At the inter-Korean summit held in Pyongyang in 2000, Mr. Kim promised to make a return visit to Seoul. He has yet to deliver on that promise. It is heartening, though, that the two Koreas have just started work to reconstruct their disconnected rail and road links — a joint project that also involves removal of land mines in the demilitarized zone that divides the peninsula. With the North Korean military beginning to take a forward-looking stance, it is hoped that more confidence-building measures will be taken after South Korea elects its new leader in December’s presidential election.
It is unclear at the moment how the United States will act toward North Korea. Immediately after taking office, President George W. Bush expressed his dislike of Mr. Kim’s regime, throwing cold water on South Korean President Kim Dae Jung’s “sunshine policy” of engagement. In June last year, the Bush administration indicated a willingness to seek dialogue through continuation of the Agreed Framework, for example — but its hardline position seems basically unchanged.
For the U.S., now preoccupied with a possible attack on Iraq, North Korea is not a nation of immediate priority. Still, preventing the proliferation of weapons of mass destruction remains the central aim of U.S. diplomacy. In the Pyongyang declaration, North Korea pledged to continue its moratorium on missile launches beyond 2003 and to abide by all “international agreements,” possibly including international nuclear inspections.

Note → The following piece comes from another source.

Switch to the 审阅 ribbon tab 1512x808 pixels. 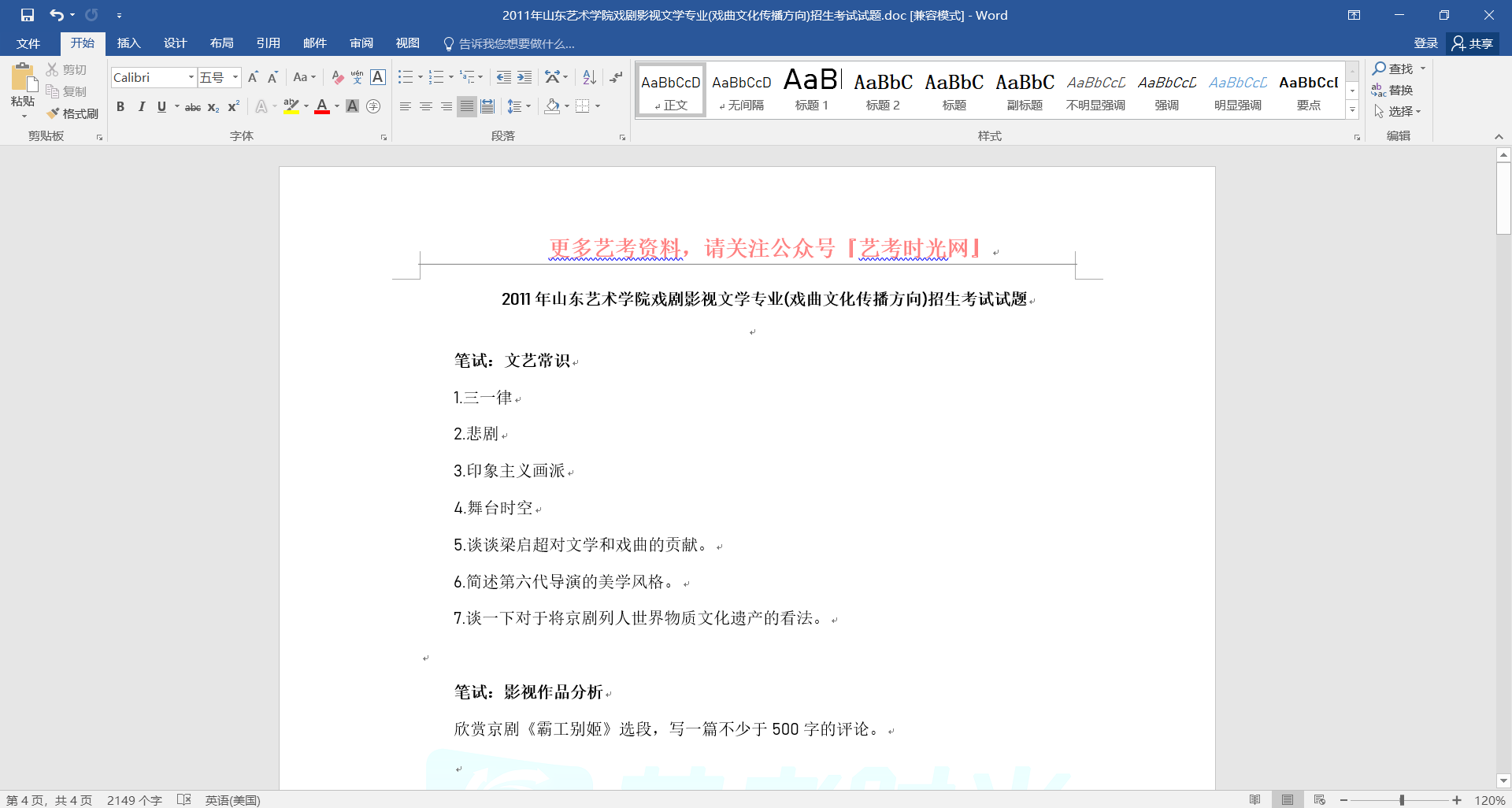point(361,43)
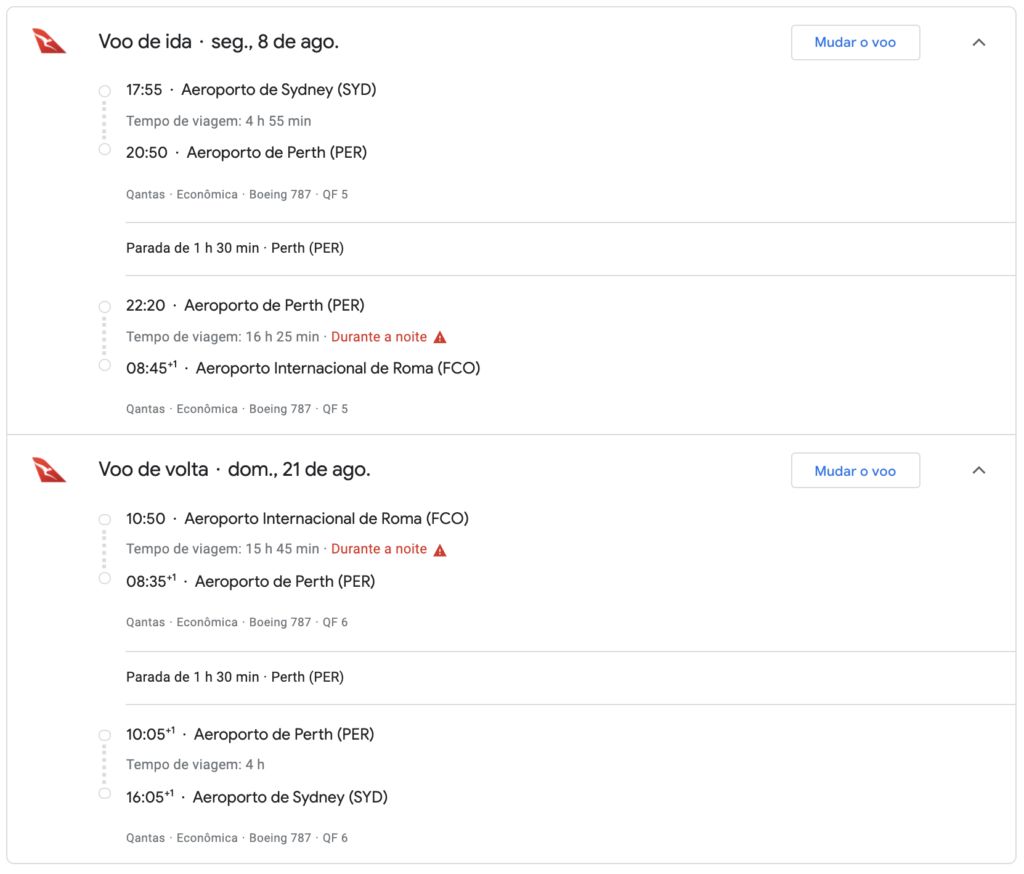Viewport: 1024px width, 874px height.
Task: Collapse the Voo de volta section chevron
Action: click(x=978, y=470)
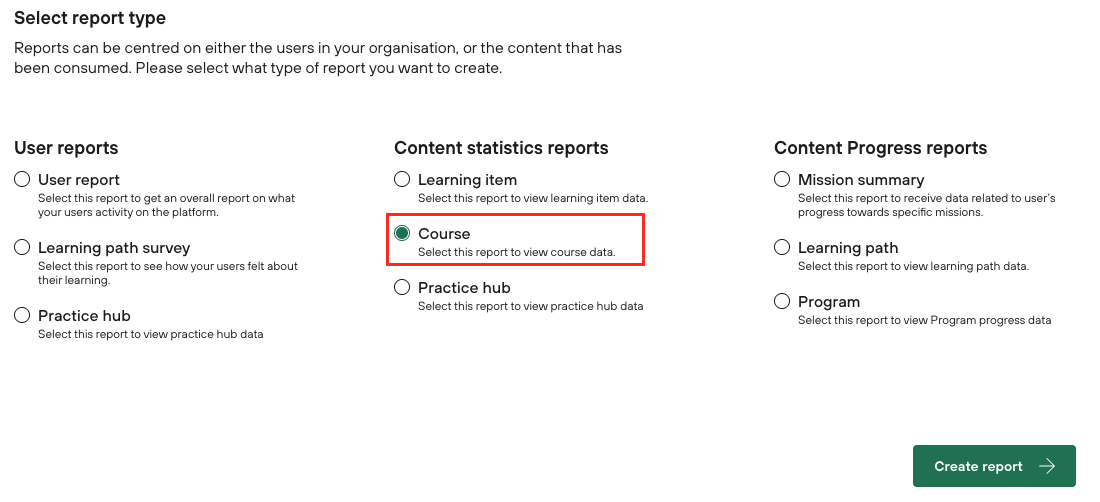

In Washington’s eye, however, these commitments may not be sufficient to warrant a resumption of dialogue.
For North Korea, which faces serious economic difficulties, the highest priority, it seems, is to maintain the current regime. The inter-Korean summit provided Pyongyang de facto assurance that the South would not seek the collapse of the North. Pyongyang must be hoping that normalized ties with Japan will further assure continuance of its regime.
With regard to the U.S., however, North Korea is probably driven more by fears of what the Bush administration hopes for. Washington has denied any intention of pursuing a “regime change” in Pyongyang, as it is in Baghdad, but has accused it of producing refugees, sponsoring international terrorism and exporting weapons of mass destruction, branding it a member of an “axis of evil.”
Making North Korea a responsible member of the international community will require close cooperation among Japan, the U.S. and South Korea. Japan and South Korea need to articulate Asia’s regional interests to the U.S. and forestall any unilateral U.S. action. For that, it is also necessary to create bilateral and multilateral frameworks for security consultations, including talks between Japanese and North Korean defense officials.
As for Japanese economic aid to North Korea, a key issue in the normalization talks, Japan needs to take into account the intentions of China and Russia as well. The two nations, while welcoming an improvement in Japan-North Korea relations, are not in a position to offer substantial aid. There is also a need to convince the U.S. that financial assistance to North Korea will not lead to an arms buildup in that country, but instead lay the foundation for post-Cold War stability in Northeast Asia.